No se puede dar una receta única para atender lo traumático. Ni las causas ni las consecuencias son homologables y al final es el individuo quien se verá afectado en su manera particular de ser y de vivir y quien necesitará encontrar su manera también particular de elaborar y encajar en su estructura mental emocional su cataclismo traumático. Cuando este ha tenido un carácter colectivo es necesario que los responsables públicos pongan a disposición de las personas afectadas recursos que permitan atenderlas. Estas atenciones han de considerar las necesidades de cada uno y no imponer respuestas genéricas que pueden ser retraumatizantes. Es importante el respeto y la tolerancia ante reacciones que puedan parecer extrañas o patológicas. Una persona traumatizada no esta enferma, esta conmocionada. Su reacción no es una histeria o una psicosis como a veces definen los medios de comunicación las expresiones de dolor, la desesperación o la rabia. Hay que dar tiempo a que la persona digiera lo ocurrido, manifieste las emociones que produce, y que tiene derecho a expresar. Se trata de estar a su lado para acompañarla en su dolor y en la posibilidad de poner palabras a sus vivencias,y al final,ayudarle a que se reencuentre con su mundo habitual de personas y de cosas.


En el caso de los niños algunas cosas son distintas. Como vengo diciendo las causas pueden ser inapreciables para los adultos y por ello pasar más desapercibidas. De un chico de corta edad que pasa horas delante de un televisor muchos dirían que se está creando un mal habito. Pero si a una edad en la que esta construyendo su percepción de la realidad, el reconocimiento de los límites o la noción del tiempo y de la espera, se le somete a una sucesión incesante de imágenes ultraviolentas, hiper erotizadas y difíciles de comprender, más que un mal habito esta construyendo un caos mental. No hay que olvidar que en el mundo de internet cualquier niño

puede tener acceso a cualquier imagen. El problema con los niños es que reciben continuamente de su entorno informaciones escenas o imágenes que no comprenden porque que no tienen recursos mentales para ello. Y esto puede pasar ante una banal discusión entre los padres, por una continuada relación de promiscuidad, por una enfermedad que inquieta a su entorno, una operación quirúrgica, la muerte de un familiar o de su mascota.

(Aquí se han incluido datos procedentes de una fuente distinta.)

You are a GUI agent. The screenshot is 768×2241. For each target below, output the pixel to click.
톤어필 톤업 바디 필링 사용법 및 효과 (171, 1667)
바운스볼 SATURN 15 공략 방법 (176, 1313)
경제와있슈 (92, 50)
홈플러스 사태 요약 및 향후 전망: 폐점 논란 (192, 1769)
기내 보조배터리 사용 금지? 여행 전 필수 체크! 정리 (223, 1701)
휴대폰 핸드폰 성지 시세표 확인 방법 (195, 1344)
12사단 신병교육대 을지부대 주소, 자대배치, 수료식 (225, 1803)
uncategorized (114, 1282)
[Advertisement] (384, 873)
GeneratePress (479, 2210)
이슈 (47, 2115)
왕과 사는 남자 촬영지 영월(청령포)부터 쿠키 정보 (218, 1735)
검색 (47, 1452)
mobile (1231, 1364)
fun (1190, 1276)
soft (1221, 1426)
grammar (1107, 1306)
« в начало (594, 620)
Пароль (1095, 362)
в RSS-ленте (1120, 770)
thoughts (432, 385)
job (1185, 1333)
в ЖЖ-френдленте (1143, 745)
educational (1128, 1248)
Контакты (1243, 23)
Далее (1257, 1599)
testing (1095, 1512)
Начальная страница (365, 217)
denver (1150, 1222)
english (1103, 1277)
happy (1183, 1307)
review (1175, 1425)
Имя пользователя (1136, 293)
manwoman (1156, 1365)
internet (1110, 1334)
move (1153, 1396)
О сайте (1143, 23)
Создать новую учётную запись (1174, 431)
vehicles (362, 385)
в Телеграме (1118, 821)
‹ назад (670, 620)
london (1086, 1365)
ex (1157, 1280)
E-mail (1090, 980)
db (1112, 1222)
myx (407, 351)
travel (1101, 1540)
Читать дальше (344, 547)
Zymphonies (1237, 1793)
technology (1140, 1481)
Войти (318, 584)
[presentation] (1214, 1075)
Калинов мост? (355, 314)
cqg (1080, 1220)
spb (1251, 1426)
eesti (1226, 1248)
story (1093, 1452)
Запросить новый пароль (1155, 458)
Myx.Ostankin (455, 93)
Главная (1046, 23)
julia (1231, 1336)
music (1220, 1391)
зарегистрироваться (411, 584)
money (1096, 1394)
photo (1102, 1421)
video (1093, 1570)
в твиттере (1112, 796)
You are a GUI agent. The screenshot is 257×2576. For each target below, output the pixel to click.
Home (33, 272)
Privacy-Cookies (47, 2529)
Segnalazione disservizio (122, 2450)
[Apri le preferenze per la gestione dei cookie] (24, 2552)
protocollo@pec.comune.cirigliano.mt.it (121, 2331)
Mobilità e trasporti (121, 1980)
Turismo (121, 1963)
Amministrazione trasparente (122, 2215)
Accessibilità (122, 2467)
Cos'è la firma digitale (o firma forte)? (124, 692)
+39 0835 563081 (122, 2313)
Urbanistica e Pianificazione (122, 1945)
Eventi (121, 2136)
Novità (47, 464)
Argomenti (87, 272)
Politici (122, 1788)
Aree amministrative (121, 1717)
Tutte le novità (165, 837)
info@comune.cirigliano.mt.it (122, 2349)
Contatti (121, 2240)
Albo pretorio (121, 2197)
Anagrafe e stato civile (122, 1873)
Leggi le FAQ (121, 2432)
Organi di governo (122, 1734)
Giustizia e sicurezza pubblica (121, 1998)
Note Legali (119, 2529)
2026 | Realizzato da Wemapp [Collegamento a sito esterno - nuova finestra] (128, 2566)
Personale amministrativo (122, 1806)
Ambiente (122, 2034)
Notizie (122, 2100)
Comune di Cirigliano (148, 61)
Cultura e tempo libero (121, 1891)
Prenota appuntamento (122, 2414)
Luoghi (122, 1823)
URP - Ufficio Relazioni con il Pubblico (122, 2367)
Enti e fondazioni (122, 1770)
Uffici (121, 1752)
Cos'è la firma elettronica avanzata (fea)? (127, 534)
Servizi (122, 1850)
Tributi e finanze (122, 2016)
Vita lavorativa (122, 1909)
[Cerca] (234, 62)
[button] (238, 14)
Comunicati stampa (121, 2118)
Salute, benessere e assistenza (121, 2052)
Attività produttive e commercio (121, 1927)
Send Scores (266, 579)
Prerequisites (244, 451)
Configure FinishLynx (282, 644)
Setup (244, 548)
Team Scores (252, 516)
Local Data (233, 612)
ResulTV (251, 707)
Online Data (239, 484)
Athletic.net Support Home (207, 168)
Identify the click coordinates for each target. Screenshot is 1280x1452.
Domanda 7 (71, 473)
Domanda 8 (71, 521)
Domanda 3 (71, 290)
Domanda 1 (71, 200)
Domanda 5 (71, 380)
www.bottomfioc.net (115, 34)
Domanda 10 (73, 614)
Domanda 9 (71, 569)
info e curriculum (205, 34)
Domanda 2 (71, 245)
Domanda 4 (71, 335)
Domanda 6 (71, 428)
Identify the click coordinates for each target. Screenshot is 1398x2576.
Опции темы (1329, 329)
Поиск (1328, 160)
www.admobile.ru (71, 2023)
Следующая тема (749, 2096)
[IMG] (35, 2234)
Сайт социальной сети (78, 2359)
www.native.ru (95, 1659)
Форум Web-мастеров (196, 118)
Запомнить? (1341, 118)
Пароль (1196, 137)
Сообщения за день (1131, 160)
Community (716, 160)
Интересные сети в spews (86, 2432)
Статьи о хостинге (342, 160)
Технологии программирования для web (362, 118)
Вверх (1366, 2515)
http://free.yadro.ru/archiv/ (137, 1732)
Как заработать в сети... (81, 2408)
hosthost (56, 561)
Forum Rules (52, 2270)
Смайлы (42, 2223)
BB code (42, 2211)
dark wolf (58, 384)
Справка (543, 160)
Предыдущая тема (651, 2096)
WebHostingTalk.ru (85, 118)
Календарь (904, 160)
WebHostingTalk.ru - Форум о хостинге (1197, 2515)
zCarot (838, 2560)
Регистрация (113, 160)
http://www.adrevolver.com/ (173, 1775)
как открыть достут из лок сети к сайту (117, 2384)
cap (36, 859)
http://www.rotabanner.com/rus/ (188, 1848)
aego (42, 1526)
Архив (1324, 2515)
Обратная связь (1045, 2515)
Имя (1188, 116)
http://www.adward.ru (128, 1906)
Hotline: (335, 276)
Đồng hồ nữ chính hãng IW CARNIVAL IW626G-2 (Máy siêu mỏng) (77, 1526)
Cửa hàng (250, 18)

Pero es que los niños no pueden vivir sin sus padres ni física ni psíquicamente, y la función que la naturaleza y la cultura les ha asignado es la de protegerlos de aquello de lo que por su edad no se pueden defender. El mundo caótico, incomprensible, peligroso sin unos adultos que lo expliquen y le pongan un orden inteligible, sería como una explosión, como un rayo que en cualquier momento los podría fulminar y hacerlos desaparecer.


Una manera de ejercer esta función consiste en filtrar lo que a los chicos les llegue de su entorno para que pueda ser mentalmente digerido por ellos. Son los padres quienes ponen nombres a las cosas, quienes les explican cómo son, cómo funcionan y para qué sirven. Los padres, o los adultos a su cargo, pueden explicarles cosas que ellos por si solos no pueden entender: las palabras, al hacer comprensibles las cosas calman y les dan la seguridad que hay alguien en quien confiar.